*Work item:* Take the records below and copy them exactly.

---------------

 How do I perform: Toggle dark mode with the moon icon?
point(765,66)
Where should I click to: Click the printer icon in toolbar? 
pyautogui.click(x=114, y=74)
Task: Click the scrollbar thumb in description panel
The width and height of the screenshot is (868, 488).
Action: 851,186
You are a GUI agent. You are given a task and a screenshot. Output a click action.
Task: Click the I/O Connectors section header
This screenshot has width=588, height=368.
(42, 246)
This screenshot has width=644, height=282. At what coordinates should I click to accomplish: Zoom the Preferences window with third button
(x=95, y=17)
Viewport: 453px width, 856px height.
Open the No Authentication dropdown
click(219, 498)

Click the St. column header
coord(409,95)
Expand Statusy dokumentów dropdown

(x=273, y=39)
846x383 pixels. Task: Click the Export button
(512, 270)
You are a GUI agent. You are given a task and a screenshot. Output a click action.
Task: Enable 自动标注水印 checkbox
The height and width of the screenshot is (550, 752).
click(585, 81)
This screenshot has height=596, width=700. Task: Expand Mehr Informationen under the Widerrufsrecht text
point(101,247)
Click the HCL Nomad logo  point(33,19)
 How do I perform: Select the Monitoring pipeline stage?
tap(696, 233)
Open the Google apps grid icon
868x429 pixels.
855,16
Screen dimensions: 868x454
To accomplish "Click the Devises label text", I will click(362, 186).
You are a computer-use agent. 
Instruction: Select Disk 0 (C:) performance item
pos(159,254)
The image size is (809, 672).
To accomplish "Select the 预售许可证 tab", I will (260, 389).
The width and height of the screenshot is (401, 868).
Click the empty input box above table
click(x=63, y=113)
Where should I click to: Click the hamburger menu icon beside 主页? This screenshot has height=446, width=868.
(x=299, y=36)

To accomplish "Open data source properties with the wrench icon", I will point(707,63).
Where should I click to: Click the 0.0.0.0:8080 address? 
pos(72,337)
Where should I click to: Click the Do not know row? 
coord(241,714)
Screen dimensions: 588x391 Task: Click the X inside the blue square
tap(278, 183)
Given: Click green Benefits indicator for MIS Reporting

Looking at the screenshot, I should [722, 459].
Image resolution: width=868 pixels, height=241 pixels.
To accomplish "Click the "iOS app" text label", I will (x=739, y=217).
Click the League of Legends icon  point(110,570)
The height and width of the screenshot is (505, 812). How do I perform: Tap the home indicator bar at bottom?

---------------

*Task answer:*
 How do I perform: Toggle dark mode with the moon icon?
point(765,66)
Where should I click to: Click the printer icon in toolbar? 
pyautogui.click(x=114, y=74)
Task: Click the scrollbar thumb in description panel
The width and height of the screenshot is (868, 488).
Action: 851,186
You are a GUI agent. You are given a task and a screenshot. Output a click action.
Task: Click the I/O Connectors section header
This screenshot has width=588, height=368.
(42, 246)
This screenshot has width=644, height=282. At what coordinates should I click to accomplish: Zoom the Preferences window with third button
(x=95, y=17)
Viewport: 453px width, 856px height.
Open the No Authentication dropdown
click(219, 498)

Click the St. column header
coord(409,95)
Expand Statusy dokumentów dropdown

(x=273, y=39)
846x383 pixels. Task: Click the Export button
(512, 270)
You are a GUI agent. You are given a task and a screenshot. Output a click action.
Task: Enable 自动标注水印 checkbox
The height and width of the screenshot is (550, 752).
click(585, 81)
This screenshot has height=596, width=700. Task: Expand Mehr Informationen under the Widerrufsrecht text
point(101,247)
Click the HCL Nomad logo  point(33,19)
 How do I perform: Select the Monitoring pipeline stage?
tap(696, 233)
Open the Google apps grid icon
868x429 pixels.
855,16
Screen dimensions: 868x454
To accomplish "Click the Devises label text", I will click(362, 186).
You are a computer-use agent. 
Instruction: Select Disk 0 (C:) performance item
pos(159,254)
The image size is (809, 672).
To accomplish "Select the 预售许可证 tab", I will (260, 389).
The width and height of the screenshot is (401, 868).
Click the empty input box above table
click(x=63, y=113)
Where should I click to: Click the hamburger menu icon beside 主页? This screenshot has height=446, width=868.
(x=299, y=36)

To accomplish "Open data source properties with the wrench icon", I will point(707,63).
Where should I click to: Click the 0.0.0.0:8080 address? 
pos(72,337)
Where should I click to: Click the Do not know row? 
coord(241,714)
Screen dimensions: 588x391 Task: Click the X inside the blue square
tap(278, 183)
Given: Click green Benefits indicator for MIS Reporting

Looking at the screenshot, I should [722, 459].
Image resolution: width=868 pixels, height=241 pixels.
To accomplish "Click the "iOS app" text label", I will (x=739, y=217).
Click the League of Legends icon  point(110,570)
The height and width of the screenshot is (505, 812). How do I perform: Tap the home indicator bar at bottom?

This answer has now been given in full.